If you have, say, two life goals that you would like to achieve in the next 10 years, can you create a single investment portfolio to meet both these goals? The question is relevant because you can then combine goals based on time horizon.

This will reduce the number of investment portfolios that you have to maintain. In this article, we discuss when you should combine your life goals and when you should not.

Goal priorities Suppose you want to fund your daughter’s college education eight years hence and accumulate wealth for your son’s marriage 10 years hence. Can you create a single investment portfolio to meet both your life goals?

First, you need to evaluate this related issue. Your daughter’s education is time-bound; you cannot postpone her education even if the investment portfolio meant to pay her college tuition underperforms. But you could postpone your son’s marriage by a year or two, if required. So, the priority of both goals is different even though they have similar investment horizon.
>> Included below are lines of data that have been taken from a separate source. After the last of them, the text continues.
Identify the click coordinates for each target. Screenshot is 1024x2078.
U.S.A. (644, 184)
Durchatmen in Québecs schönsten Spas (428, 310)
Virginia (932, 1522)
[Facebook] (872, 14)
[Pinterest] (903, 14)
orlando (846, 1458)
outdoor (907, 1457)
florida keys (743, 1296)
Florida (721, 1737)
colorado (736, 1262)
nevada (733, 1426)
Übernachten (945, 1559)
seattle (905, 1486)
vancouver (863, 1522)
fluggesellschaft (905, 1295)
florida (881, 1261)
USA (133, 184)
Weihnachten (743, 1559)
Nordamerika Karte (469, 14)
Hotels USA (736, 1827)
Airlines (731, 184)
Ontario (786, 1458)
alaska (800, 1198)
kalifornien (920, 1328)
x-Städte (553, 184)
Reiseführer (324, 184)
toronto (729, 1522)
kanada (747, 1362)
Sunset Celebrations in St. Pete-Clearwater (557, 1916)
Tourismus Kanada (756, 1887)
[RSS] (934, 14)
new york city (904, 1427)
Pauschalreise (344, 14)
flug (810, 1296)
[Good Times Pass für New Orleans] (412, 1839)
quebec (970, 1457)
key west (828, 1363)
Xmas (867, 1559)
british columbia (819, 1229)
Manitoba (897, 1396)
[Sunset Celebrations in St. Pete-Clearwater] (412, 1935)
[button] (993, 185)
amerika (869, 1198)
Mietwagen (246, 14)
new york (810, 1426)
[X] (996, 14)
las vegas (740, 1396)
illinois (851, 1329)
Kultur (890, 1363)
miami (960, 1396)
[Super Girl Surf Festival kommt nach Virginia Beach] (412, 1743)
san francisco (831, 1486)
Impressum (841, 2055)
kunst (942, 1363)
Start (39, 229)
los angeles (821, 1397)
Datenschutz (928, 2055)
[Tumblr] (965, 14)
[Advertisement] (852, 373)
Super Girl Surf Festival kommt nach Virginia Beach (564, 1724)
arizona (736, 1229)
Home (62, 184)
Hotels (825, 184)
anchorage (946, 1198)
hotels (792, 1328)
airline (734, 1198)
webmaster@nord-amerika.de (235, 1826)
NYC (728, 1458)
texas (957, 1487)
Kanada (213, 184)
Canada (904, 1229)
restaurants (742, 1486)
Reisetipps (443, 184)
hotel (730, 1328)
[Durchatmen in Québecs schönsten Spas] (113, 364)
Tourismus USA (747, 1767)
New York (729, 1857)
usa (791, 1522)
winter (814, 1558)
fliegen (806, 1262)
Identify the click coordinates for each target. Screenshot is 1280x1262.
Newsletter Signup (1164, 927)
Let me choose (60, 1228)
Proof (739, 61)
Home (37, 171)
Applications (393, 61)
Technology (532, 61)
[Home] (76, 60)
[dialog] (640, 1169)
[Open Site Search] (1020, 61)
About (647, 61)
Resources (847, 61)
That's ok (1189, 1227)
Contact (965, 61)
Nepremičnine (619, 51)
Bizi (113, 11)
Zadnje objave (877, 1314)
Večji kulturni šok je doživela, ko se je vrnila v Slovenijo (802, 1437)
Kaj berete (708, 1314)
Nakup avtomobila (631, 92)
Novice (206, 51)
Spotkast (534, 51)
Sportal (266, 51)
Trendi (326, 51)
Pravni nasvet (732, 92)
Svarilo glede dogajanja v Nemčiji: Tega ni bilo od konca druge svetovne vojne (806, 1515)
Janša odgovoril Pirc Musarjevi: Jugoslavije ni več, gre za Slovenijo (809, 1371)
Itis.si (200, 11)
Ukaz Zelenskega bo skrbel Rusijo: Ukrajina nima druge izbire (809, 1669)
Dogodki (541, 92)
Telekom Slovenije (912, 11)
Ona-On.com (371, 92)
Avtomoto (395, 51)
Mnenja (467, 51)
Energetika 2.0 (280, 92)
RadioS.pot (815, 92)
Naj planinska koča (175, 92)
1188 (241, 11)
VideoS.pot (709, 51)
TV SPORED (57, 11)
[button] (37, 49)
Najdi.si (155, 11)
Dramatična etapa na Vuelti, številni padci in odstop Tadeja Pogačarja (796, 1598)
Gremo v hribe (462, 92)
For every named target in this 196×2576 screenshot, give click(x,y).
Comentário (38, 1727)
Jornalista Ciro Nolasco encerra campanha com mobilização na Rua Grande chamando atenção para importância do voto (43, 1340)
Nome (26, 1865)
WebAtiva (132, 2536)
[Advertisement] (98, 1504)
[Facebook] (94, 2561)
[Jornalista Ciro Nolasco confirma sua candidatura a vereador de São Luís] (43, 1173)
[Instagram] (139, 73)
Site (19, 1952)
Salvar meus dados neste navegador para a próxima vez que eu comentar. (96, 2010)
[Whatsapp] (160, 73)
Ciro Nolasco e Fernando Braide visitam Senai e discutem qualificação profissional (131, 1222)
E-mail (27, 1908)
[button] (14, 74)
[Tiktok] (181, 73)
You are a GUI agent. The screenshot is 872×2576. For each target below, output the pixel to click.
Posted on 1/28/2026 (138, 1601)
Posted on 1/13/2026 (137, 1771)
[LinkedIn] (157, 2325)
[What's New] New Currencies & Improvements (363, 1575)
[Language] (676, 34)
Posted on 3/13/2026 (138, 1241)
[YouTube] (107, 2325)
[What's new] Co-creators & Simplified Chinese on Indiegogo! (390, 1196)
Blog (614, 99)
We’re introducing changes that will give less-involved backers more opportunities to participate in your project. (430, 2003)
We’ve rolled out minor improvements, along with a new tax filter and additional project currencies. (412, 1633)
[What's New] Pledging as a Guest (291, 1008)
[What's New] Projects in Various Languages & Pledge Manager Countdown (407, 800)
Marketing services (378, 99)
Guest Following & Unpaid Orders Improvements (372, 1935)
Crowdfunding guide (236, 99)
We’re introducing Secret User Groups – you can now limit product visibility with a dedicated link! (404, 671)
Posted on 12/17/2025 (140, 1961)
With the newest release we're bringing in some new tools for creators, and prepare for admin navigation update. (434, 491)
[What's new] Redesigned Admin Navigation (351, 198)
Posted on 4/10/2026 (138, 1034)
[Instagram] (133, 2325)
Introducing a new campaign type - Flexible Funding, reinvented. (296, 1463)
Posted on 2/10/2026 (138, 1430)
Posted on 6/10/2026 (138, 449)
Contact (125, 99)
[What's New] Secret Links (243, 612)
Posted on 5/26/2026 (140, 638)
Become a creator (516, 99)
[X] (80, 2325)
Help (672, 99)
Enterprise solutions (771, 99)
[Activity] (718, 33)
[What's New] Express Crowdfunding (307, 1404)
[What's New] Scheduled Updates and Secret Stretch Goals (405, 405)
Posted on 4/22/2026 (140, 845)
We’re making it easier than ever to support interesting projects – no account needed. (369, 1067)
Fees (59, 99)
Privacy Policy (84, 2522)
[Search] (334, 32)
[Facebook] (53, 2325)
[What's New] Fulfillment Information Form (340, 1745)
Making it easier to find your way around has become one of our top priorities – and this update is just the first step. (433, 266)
The risk you can take in your investment account depends on the goal priority. Goals with higher priority should be invested with lower risk than those with lower priority. So, the risk you can take on the investment account earmarked for your son’s marriage is higher than that you can take on the account for your daughter’s education.

So, when should you combine two life goals into one portfolio? You should do so when both life goals have similar investment horizons and risk levels.

You should take care to match the maturity of your bond investments with each of the two life goals. Suppose you have two equal-priority goals, one with an eight-year investment horizon and the other, say, a 10-year investment horizon. In addition to equity, you should invest in eight-year fixed deposits and 10-year fixed deposits to reduce your investment risk.

If you have goals with different priorities, you should have two different portfolios. But you can link the low-priority goal to the high-priority goal with similar investment horizon. In the above example, link your son’s marriage account to your daughter’s college education account.

This works because if there is a shortfall in the high-priority goal, you can transfer money from the low-priority account to fund it. You should review the high-priority investment portfolio five years before the end of its investment horizon. Your portfolio is fully funded if you can meet your objective by investing it in a five-year bank fixed deposit. Otherwise, you have to transfer money from your low-priority account to fund the shortfall.

Go for it You can thus combine two life goals into one investment portfolio only if the goals have the same priority with similar investment horizons.

If, however, one goal has lower priority than the other, but both have a similar investment horizon, you should link the low-priority goal to the goal with the higher priority. This helps bridge the shortfall, if any, in the high-priority goal portfolio.